Raynell Williams

Personal information
- Full name: Raynell Williams
- Nationality: United States
- Born: February 4, 1989 (age 37) Cleveland, Ohio, U.S.
- Height: 1.70 m (5 ft 7 in)
- Weight: 57 kg (126 lb)

Sport
- Sport: Boxing
- Weight class: Featherweight
- Club: S.A.B.A.

= Raynell Williams =

American boxer (born 1989)

Raynell Williams (born February 4, 1989, in Cleveland, Ohio) is an American professional boxer who as an amateur, won several national championships and represented team USA at the 2008 Summer Olympics.

==Amateur career==
Southpaw counterpuncher Williams who hails from Ohio started boxing in 2001.
He won the silver medal at the National Golden Gloves 2007 after losing to aggressive 16-year-old Hylon Williams (2–3).
At the US championships in June, however, he bested the other Williams (31–21) in the semifinals and Rico Ramos (16–9), in finals.
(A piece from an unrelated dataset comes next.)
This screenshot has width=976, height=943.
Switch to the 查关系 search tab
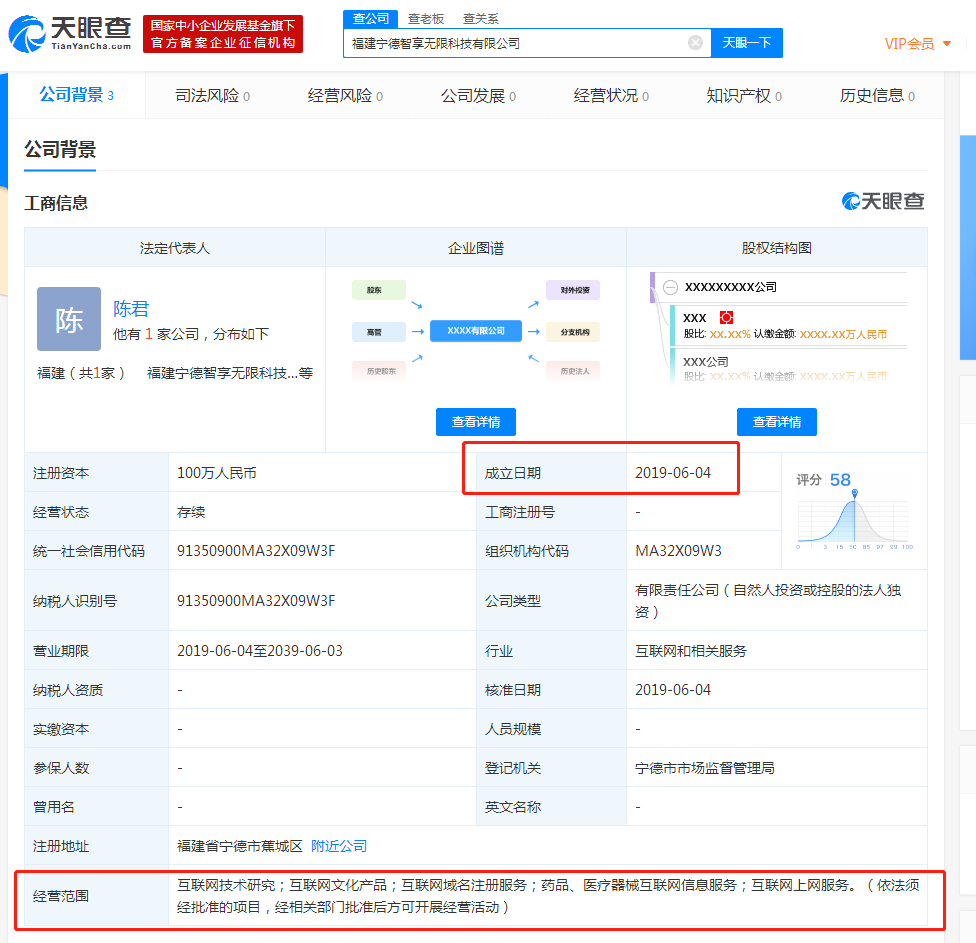480,18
At the US Olympic trials he edged out his nemesis Hylon Williams two out of three in close bouts (24–22), (16–20) and (17–16).
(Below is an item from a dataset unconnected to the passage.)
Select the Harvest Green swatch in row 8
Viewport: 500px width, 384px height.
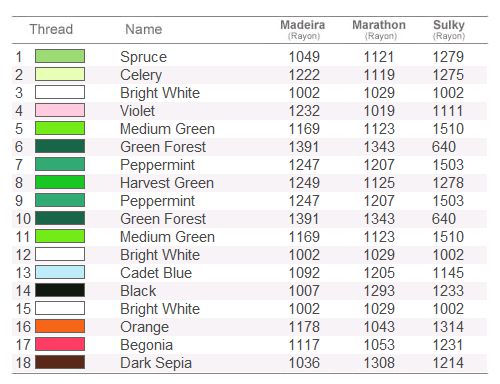tap(60, 182)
At the world championships 2007 he upset Olympian Khedafi Djelkhir of France and another fighter to qualify for Beijing but was defeated by Russian Albert Selimov.

At the Olympics 2008 he lost the rematch with Djelkhir.

At the 2012 Olympic Trials he lost in the finals to Jose Ramírez 21–16.

=== World Championships results ===
2007 World Championships
- Defeated Khedafi Djelkhir (France) 28–18
- Defeated Maksat Ospanov (Kazakhstan) 28–9
- Defeated Azat Hovhanesyan (Armenia) RSCO 3
- Lost to Albert Selimov (Russia) 8–25

=== Olympic Games results ===
2008 Summer Olympics
- Defeated Alessio di Savino (Italy) 9:1
- Lost to Khedafi Djelkhir (France) 7:9

===Professional career===
He signed professional with boxing advisor Al Haymon in the summer of 2013 and made his professional debut on July 5, 2013, defeating Dwight Ellis via TKO in the first round. He ran his record to 12–0, with 6 knockouts, before facing fellow undefeated fighter Joshua Zuniga in December 2017. Zuniga knocked Williams out in round 4 of a scheduled 8-rounder, and as of 2019 Williams has not fought since.